J. D. Power and Associates recently issued studies that look at why consumers avoid certain brands and why they remain loyal to brands. Kelley Blue Book has also just released its annual resale value awards of which 2011 model-year vehicles are best expected to maintain their value over time.
The 2010 “Avoider Study” from J. D. Power found that a bad prior experience with a brand or a poor perception of a manufacturer’s reputation is a more important reason for avoiding a brand than it was in 2009. In contrast, concerns about the future of certain domestic brands have lessened from last year because of their swift move through bankruptcy and the beginnings of a recovery in the automotive market.
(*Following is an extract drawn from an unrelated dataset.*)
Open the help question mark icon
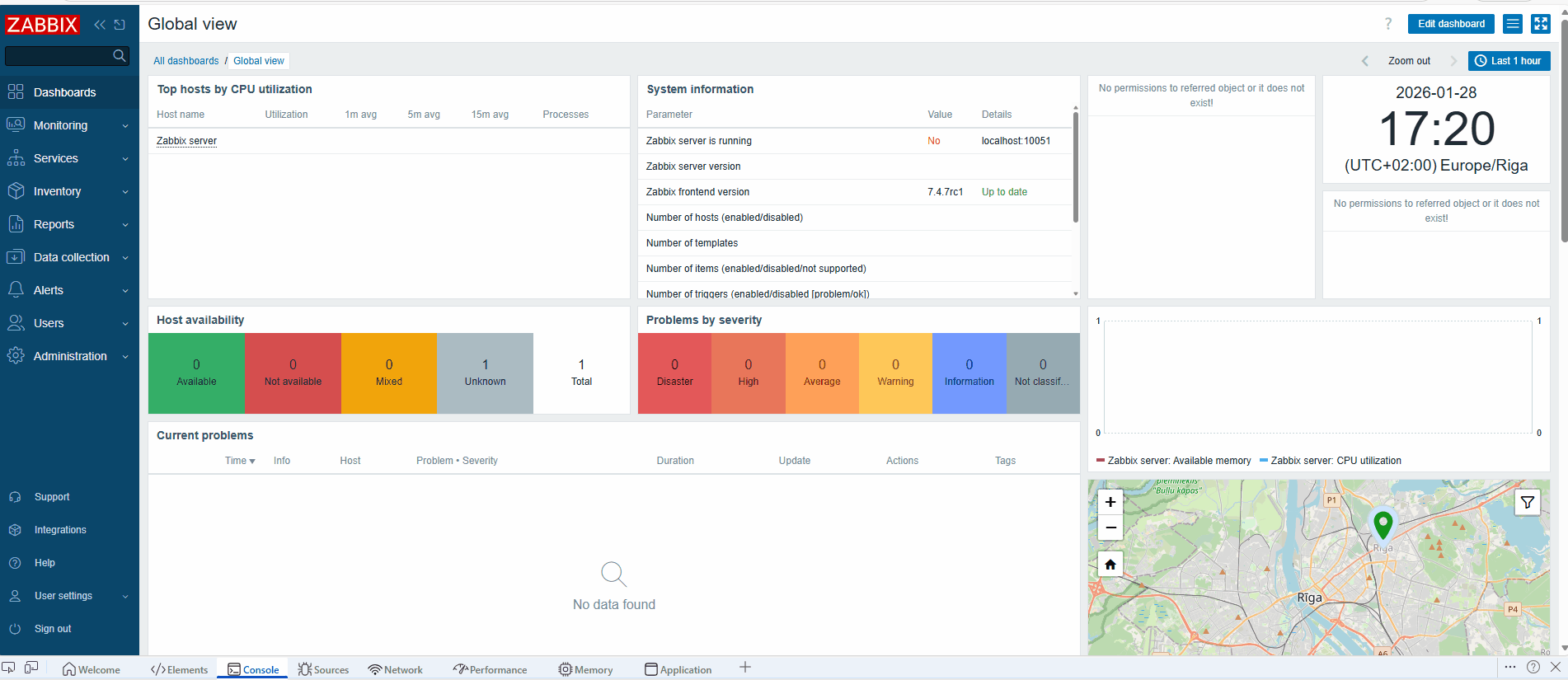Screen dimensions: 1568x680 pos(1388,24)
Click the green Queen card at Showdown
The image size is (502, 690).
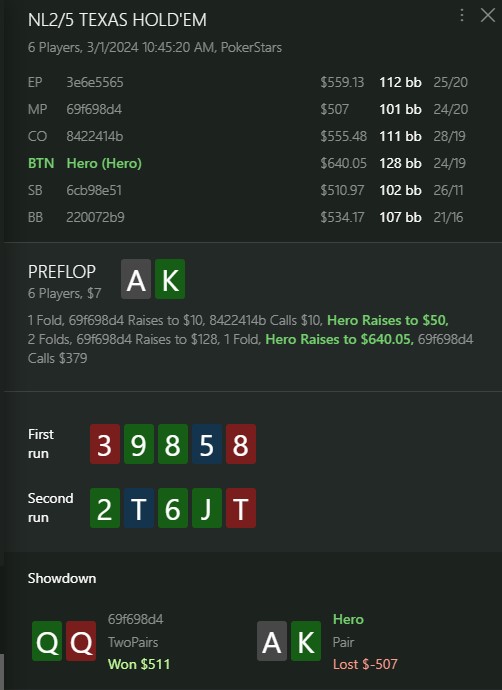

Many domestic and Korean brands, including Ford, GMC, Hyundai, Kia and Ram, have been successful in improving customer perceptions of reliability in 2010. Others like Audi, Scion and Smart also improved.
The study finds that some redesigned models — the Cadillac SRX, Ford Taurus and Kia Sorento — have notably higher consideration rates than their predecessors.
Exterior styling is the most frequently mentioned reason for avoiding a model, which is cited by 35 percent of new-vehicle owners. For premium brands, concerns over maintenance costs also play a major role, despite an increasing number of premium brands that provide free scheduled maintenance for varying periods.
The J. D. Power’s Customer Retention Study looks at why owners remain loyal.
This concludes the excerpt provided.